*Written task 1:*
Could you return the records unchanged, from the line containing "Sitemap (558, 1319)" through the end of the records?

*Provided text:*
# # # #

DIARY NOTES
Location 12 Operational Training Unit Chipping-Warden, near Banbury, northwest of London
Put in the list for crews - A typical bomber crew, consisting of a pilot, navigator, bomb aimer, wireless operator, mid-upper gunner and rear gunner, formed up on its own in an Operational Training Unit with the final member, the flight engineer, joining them later when they started training at the Heavy Conversion Unit
CGI - Chief Ground Instructor
Henderson - Johnston's navigator
Marsden - Johnston's wireless operator
Epstein - Colleague who trained with Johnston at Chipping-Warden – likely a bomb aimer
AG - Air Gunner
Kirsch - Canadian pilot and friend, who trained with Johnston, and was later posted to 90 Squadron at Tuddenham
Prang - Crash a plane, usually on take-off or landing at an airfield
Mossie - Mosquito fighter-bomber. The RAF’s Mosquito, or “Mossie”, was a versatile twin engine plane, with a mainly plywood construction that made it both agile and faster than any fighter. It was durable, could fly to altitudes above 10,000 metres, and had exceptional combat range. These features made the two person plane invaluable not only as a bomber, but as a fighter, a Pathfinder, and for photo reconnaissance.

# # # #

*Gathered data entries:*
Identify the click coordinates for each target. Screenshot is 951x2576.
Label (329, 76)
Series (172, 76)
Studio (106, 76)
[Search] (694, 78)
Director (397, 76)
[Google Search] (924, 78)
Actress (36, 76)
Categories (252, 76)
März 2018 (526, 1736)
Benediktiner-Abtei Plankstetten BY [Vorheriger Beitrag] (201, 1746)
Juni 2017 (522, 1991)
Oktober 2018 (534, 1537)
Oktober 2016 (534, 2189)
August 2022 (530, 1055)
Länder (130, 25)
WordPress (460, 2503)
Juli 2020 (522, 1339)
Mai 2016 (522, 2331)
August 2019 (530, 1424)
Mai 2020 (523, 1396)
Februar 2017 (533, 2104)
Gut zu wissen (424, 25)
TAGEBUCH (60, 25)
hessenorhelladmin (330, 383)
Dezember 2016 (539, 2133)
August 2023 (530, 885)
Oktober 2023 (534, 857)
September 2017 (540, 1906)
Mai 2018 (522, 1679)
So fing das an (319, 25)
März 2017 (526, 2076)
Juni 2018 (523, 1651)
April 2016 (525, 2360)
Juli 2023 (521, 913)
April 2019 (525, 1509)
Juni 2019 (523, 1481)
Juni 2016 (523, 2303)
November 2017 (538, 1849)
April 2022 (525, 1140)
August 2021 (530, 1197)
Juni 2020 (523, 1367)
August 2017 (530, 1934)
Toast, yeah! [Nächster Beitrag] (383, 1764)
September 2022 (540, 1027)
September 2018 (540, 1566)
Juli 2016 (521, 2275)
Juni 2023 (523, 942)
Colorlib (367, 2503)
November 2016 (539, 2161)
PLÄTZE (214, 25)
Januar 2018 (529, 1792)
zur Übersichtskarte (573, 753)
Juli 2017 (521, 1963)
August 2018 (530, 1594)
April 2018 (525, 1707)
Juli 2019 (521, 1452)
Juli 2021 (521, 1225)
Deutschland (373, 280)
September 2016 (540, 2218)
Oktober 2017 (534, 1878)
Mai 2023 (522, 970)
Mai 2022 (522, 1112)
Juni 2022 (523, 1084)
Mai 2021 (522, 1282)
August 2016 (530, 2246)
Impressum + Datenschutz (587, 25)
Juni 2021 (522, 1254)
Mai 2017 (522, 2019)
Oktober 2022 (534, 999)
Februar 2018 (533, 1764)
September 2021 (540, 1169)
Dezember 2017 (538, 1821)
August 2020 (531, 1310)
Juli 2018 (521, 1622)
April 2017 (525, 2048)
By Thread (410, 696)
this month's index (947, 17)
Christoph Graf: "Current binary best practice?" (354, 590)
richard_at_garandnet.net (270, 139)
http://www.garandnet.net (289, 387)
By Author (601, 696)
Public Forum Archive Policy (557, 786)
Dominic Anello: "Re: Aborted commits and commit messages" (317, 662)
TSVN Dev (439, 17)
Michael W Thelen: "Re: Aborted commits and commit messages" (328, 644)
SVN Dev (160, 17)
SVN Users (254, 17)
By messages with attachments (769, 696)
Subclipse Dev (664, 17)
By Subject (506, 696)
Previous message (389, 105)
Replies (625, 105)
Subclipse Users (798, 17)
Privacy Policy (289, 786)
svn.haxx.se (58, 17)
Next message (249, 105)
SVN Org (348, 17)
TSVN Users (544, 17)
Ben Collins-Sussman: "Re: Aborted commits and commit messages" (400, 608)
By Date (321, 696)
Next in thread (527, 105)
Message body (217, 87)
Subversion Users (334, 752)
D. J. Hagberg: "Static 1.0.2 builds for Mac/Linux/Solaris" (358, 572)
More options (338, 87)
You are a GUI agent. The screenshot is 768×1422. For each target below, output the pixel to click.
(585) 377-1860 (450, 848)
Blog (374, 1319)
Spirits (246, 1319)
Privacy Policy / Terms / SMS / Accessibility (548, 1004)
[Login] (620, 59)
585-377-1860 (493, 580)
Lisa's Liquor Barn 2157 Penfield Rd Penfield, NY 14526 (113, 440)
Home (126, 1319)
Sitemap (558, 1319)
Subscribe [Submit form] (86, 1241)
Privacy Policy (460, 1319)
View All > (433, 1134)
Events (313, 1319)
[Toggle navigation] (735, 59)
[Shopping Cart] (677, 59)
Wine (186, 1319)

# # # #

*Written task 2:*
How would you put this sentence from the diary notes into Spanish: "It was durable, could fly to altitudes above 10,000 metres, and had exceptional combat range."?

*Reply 1:*
Sitemap (558, 1319)
Subscribe [Submit form] (86, 1241)
Privacy Policy (460, 1319)
View All > (433, 1134)
Events (313, 1319)
[Toggle navigation] (735, 59)
[Shopping Cart] (677, 59)
Wine (186, 1319)

*Reply 2:*
Era resistente, podía volar a altitudes superiores a los 10.000 metros y tenía un alcance de combate excepcional.